L'équipe a conclu qu'il était inhabituel de voir ce type d'ascendance génétique en Hongrie et certainement en Italie au 6ème siècle. « Bien que nous ayons vraiment besoin de plus de données, nos résultats actuels sont cohérents avec l'idée de barbares migrant du nord du Danube et de l'est du Rhin, ce qui suggère que nous observons les invasions précédemment décrites par les Romains, " a déclaré Veeramah. " Il est également probable que l'organisation sociale était basée sur de grands groupes de parenté biologiques masculins de haut statut, et ceux-ci ont été essentiels à l'établissement de communautés après la migration en Italie. »
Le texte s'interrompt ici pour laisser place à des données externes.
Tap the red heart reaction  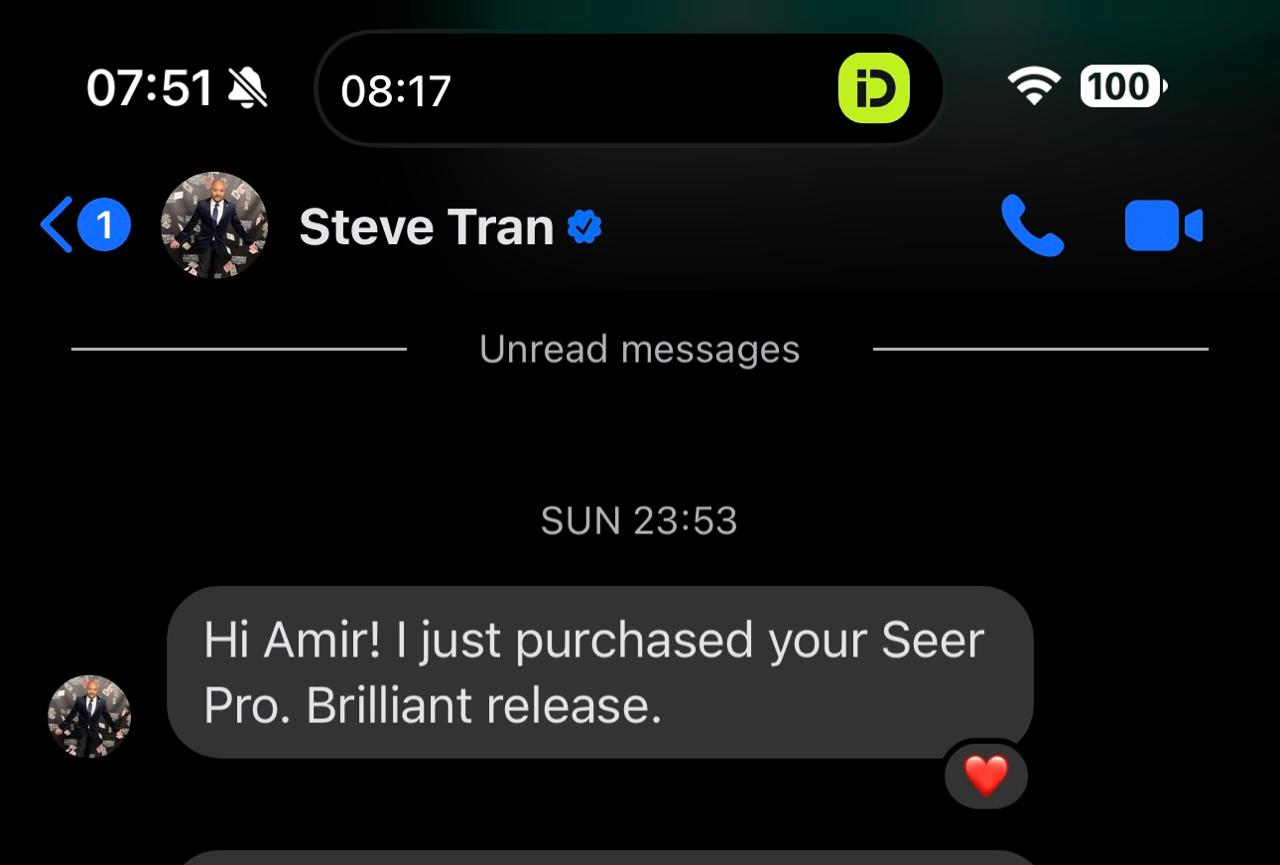(x=986, y=775)
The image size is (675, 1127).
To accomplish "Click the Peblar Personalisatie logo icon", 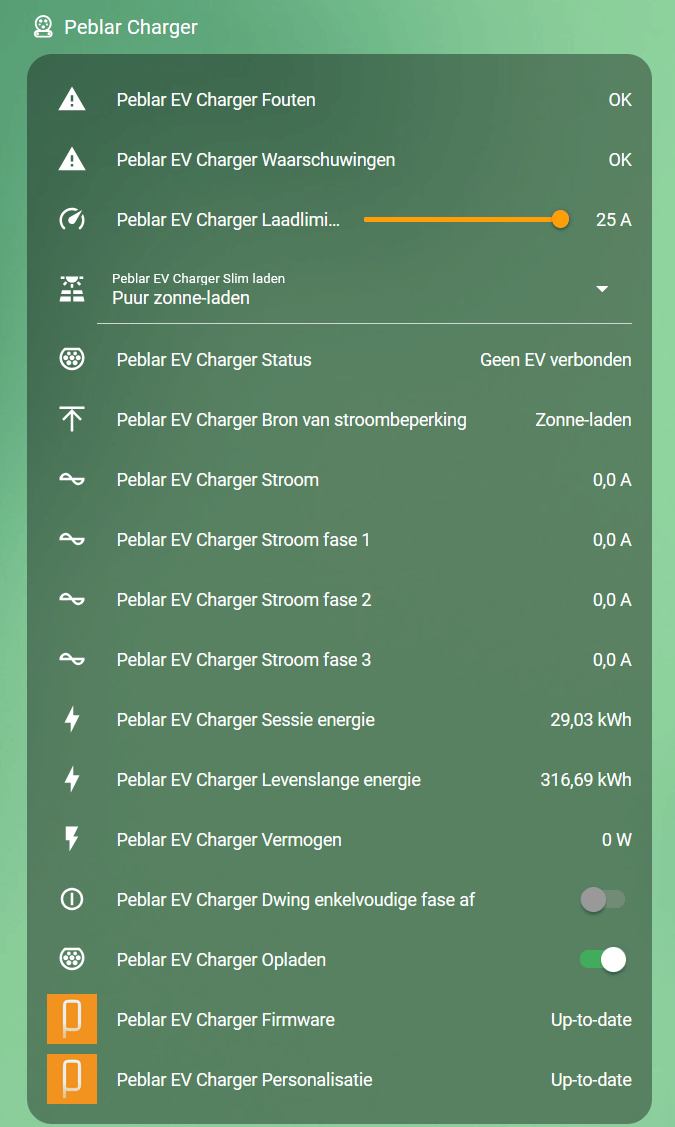I will click(72, 1079).
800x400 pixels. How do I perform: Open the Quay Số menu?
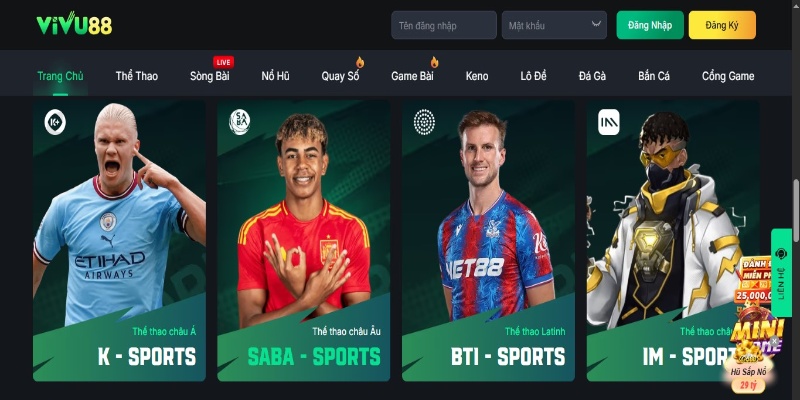click(340, 76)
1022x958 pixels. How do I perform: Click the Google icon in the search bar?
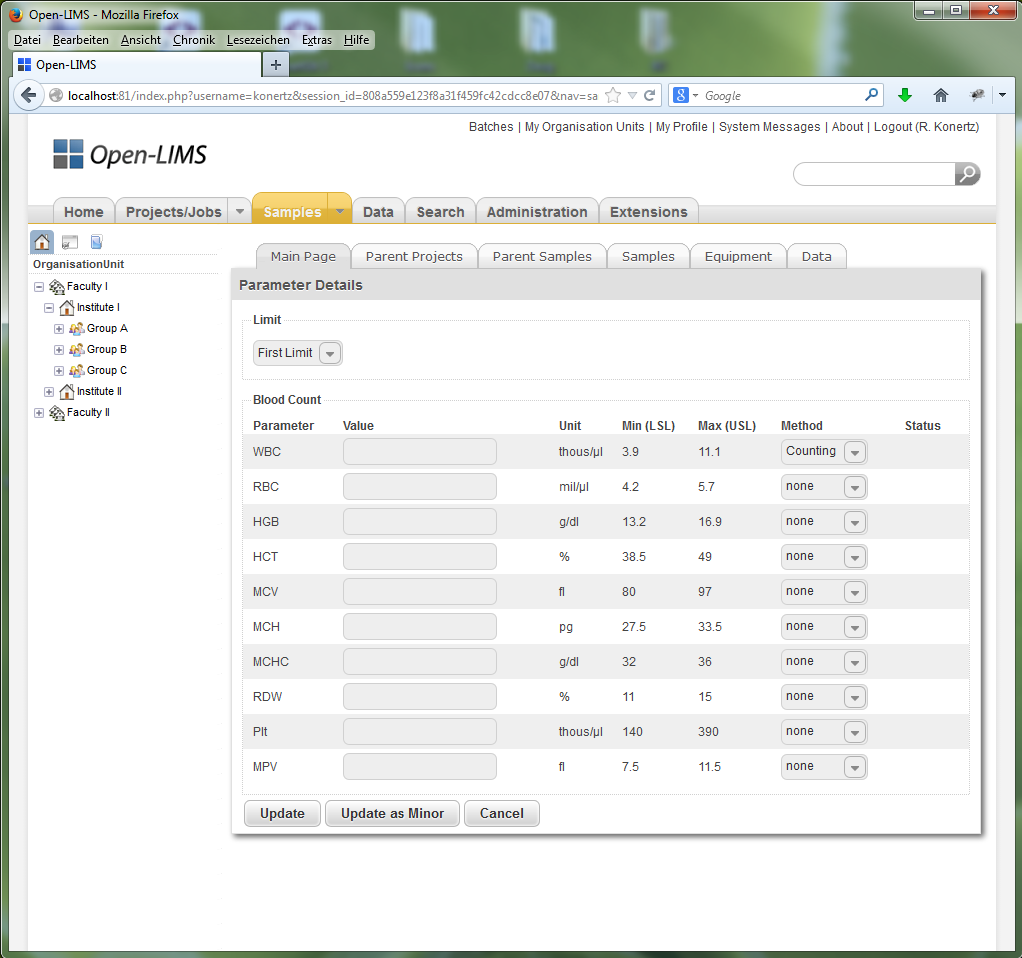pos(679,94)
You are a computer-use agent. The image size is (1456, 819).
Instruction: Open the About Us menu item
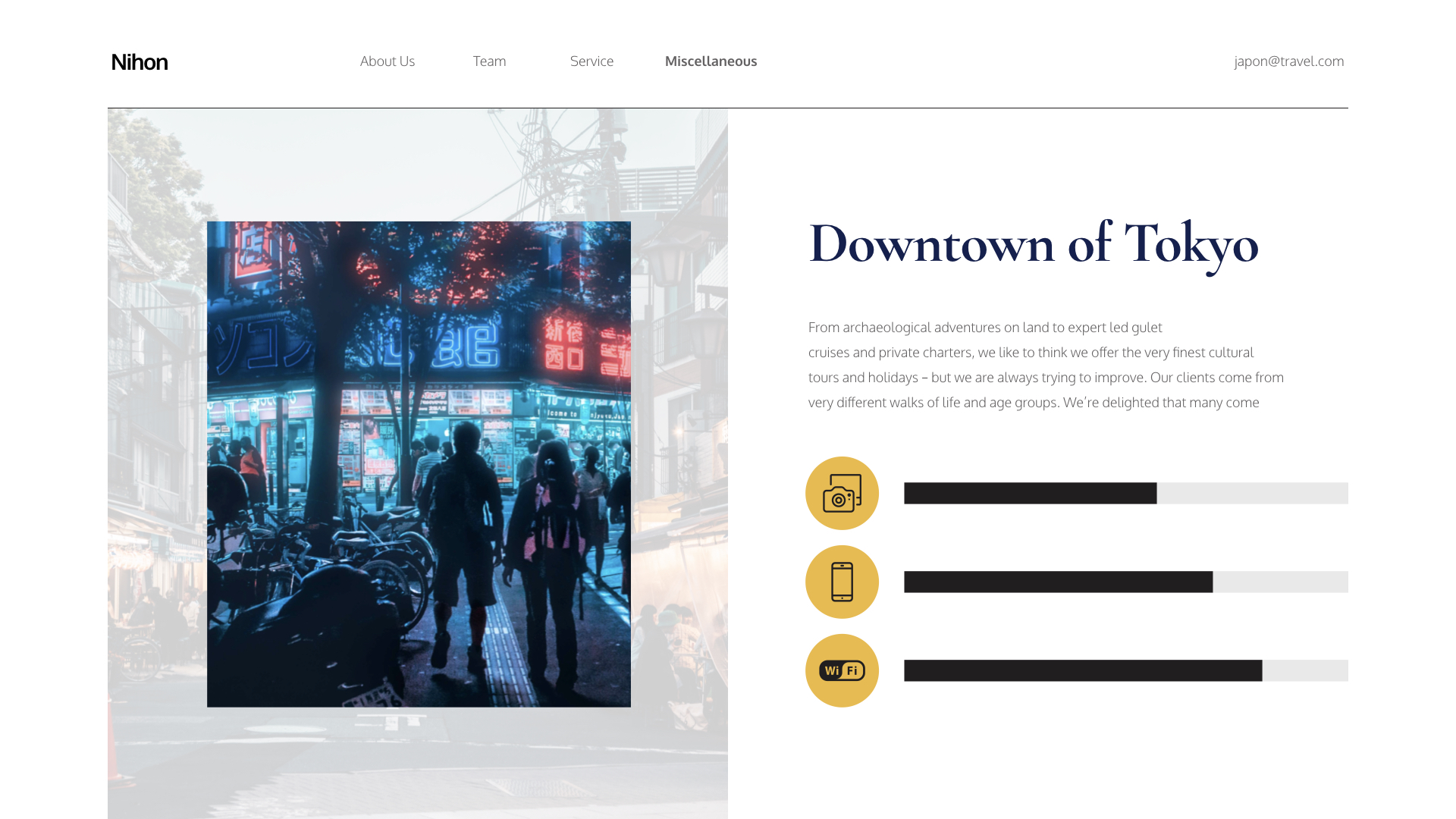coord(388,61)
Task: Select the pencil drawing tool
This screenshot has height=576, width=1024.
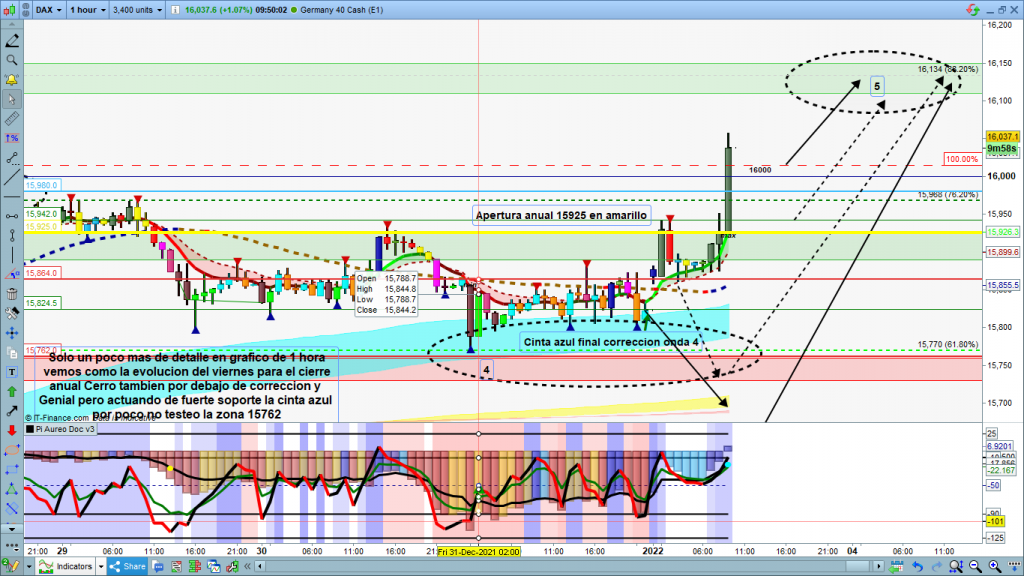Action: [x=12, y=42]
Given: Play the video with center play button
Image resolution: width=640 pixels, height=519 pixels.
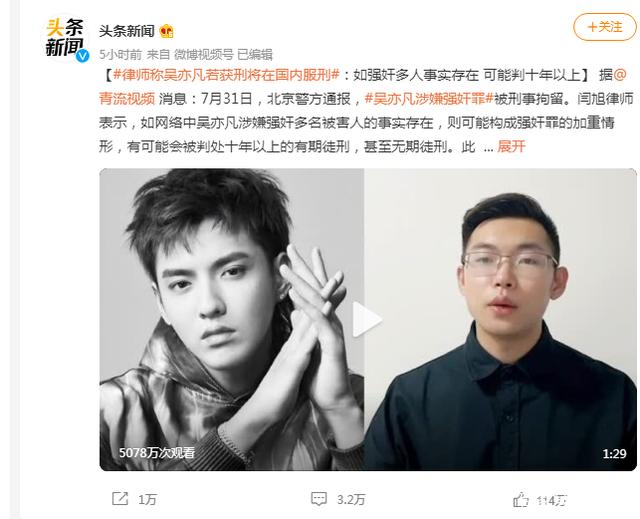Looking at the screenshot, I should coord(367,319).
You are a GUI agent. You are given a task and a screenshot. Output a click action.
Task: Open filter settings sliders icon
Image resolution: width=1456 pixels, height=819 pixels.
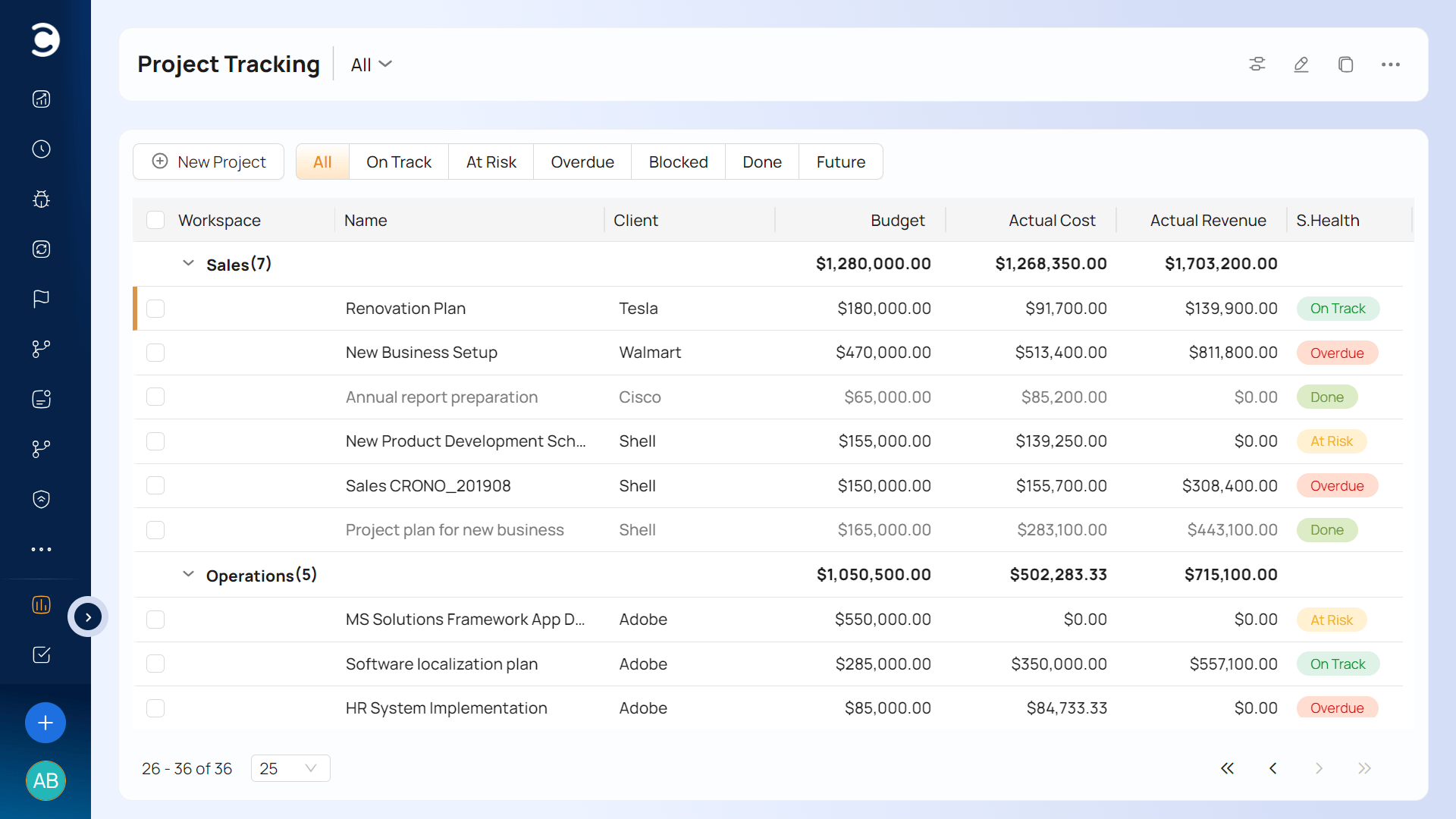coord(1257,64)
Veeramah, Caramelli, Krause, et Geary ont souligné que ces résultats ne représentaient que de simples instantanés de la période et que davantage de travail dans d'autres cimetières dans d'autres régions est vital pour vraiment comprendre cette période. "Il se pourrait que nous regardions de nouveaux cimetières à 50 km ou qui ont 100 ans de plus ou de moins et trouvions des modèles d'organisation sociale très différents. Les gens sont compliqués maintenant, et ils l'étaient presque certainement pendant la période de migration, " dit Geary. " Il y a des milliers de cimetières médiévaux à visiter. Ce n'est, espérons-le, que le début de notre travail."